> Data in this exercise:

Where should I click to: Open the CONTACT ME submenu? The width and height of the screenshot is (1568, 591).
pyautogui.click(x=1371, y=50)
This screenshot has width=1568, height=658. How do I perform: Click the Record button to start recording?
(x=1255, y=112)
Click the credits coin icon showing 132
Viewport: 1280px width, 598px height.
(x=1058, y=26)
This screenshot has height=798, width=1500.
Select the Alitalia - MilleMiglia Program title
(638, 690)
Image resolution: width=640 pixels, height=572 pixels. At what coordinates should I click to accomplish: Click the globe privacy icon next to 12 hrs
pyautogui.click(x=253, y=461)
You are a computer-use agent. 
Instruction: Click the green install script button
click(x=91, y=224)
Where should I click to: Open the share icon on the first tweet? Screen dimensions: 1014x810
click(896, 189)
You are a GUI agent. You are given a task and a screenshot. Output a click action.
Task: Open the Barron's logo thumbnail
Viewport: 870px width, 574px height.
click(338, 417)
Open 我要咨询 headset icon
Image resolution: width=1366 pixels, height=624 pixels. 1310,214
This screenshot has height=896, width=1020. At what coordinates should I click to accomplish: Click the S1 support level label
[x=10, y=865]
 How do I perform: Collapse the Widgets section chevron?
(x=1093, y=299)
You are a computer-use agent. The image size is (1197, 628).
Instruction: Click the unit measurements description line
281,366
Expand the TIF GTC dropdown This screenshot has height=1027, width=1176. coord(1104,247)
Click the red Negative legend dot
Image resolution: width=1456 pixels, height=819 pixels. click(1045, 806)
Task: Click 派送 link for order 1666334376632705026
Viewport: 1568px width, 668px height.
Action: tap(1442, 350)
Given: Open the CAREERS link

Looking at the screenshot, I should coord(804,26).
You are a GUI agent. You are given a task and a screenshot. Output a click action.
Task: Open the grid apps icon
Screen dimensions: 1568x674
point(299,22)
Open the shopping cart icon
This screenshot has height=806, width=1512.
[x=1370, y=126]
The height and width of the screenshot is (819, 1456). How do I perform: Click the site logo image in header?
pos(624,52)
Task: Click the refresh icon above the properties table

> Task prompt:
Reproduce the lines word for word, from the line with "Open the shopping cart icon" up to and including the final line.

> Solution for this exercise:
Open the shopping cart icon
This screenshot has height=806, width=1512.
[x=1370, y=126]
The height and width of the screenshot is (819, 1456). How do I perform: Click the site logo image in header?
pos(624,52)
Task: Click the refresh icon above the properties table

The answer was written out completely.